Question: Is there a way to exploit the early exercise element of the OEX index instead of fearing it?
Answer: Yes, by exploiting the 15-minute trading window in OEX options.
Since its inception in August 1982, the S&P 100 index has been one of the most popular and liquid indexes; however, many people still consider the early exercise component a mystery. Many brokers instill the fear of God in anyone who trades anything but naked long options in the OEX index. The good news is that if you can add and subtract, then you can thrive in the OEX during the early exercise process.
When you own an OEX call (or put), you also have an embedded free call (or put) in that option. The OEX index is a cash-settled index that derives its price from the largest 100 stocks that close at 4:00 p.m. (EST). Yet, the OEX options market stays open 15 minutes longer, until the close of the S&P 500 index at 4:15 p.m. This 15 minutes opens a whole wonderful world of opportunities for an OEX option owner.
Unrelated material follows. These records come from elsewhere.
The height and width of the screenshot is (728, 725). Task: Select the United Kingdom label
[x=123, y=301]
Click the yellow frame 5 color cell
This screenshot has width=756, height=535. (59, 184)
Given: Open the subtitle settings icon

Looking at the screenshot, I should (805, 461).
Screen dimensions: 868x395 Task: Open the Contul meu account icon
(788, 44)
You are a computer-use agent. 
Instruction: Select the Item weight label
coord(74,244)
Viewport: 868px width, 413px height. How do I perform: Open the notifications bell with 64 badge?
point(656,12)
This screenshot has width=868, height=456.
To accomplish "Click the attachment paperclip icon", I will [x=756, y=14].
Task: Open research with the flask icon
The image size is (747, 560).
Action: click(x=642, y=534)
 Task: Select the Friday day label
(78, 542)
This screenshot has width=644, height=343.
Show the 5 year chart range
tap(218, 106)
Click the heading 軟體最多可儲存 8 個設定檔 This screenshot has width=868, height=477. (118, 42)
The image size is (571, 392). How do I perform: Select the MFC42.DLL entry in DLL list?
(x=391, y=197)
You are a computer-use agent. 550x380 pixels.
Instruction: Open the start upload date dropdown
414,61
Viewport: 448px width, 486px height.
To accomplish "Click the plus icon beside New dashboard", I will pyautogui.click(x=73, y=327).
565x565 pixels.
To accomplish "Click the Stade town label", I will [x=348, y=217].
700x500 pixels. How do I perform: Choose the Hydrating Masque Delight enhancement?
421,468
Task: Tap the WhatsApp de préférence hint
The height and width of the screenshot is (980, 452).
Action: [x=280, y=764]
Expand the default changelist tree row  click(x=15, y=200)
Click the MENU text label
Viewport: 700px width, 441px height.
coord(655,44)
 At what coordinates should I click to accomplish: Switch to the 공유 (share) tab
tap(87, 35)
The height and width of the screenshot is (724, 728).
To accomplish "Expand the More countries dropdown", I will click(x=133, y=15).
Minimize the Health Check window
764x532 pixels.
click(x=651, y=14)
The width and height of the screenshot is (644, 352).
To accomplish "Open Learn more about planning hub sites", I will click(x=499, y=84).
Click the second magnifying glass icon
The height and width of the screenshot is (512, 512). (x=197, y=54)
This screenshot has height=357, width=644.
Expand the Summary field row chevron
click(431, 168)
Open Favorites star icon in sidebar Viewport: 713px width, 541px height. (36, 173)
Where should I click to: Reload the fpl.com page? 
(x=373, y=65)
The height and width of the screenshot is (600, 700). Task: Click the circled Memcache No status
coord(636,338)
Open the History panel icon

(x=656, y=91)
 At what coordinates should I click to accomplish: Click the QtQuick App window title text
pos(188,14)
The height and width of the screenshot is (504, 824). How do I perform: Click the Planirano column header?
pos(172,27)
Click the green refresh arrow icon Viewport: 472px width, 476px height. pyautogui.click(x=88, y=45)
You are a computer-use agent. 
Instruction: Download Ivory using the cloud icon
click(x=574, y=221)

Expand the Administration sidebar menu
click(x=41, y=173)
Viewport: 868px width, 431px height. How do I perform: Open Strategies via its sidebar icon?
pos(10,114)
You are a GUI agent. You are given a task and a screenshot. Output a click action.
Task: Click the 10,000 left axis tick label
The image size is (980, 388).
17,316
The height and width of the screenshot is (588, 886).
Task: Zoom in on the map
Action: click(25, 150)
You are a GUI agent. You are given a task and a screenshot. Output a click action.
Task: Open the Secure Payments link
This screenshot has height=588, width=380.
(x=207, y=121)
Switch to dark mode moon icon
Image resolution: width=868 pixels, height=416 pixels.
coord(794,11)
Think about it. How often does news come out right after the NYSE closes? Many companies announce their earnings right after the New York close yet before 4:15 p.m. The cash markets have stopped moving, but the option markets still are open — opportunity exists in this period. The options will continue to move off of the S&P 500 futures, yet they can be exercised at the cash price. It almost sounds illegal.
Suppose that earnings in IBM come out at 4:04 p.m. and they are horrific. In after-market-hours, the world sees that IBM is going to open $20 lower the next morning. This equates to 140 points in the Dow Jones Industrial Index (DJIA). The S&P futures will reflect the bad news and immediately trade lower by a corroborating amount. But remember the OEX cash stopped moving at 4:00 and will not reflect the new price until the next day’s open.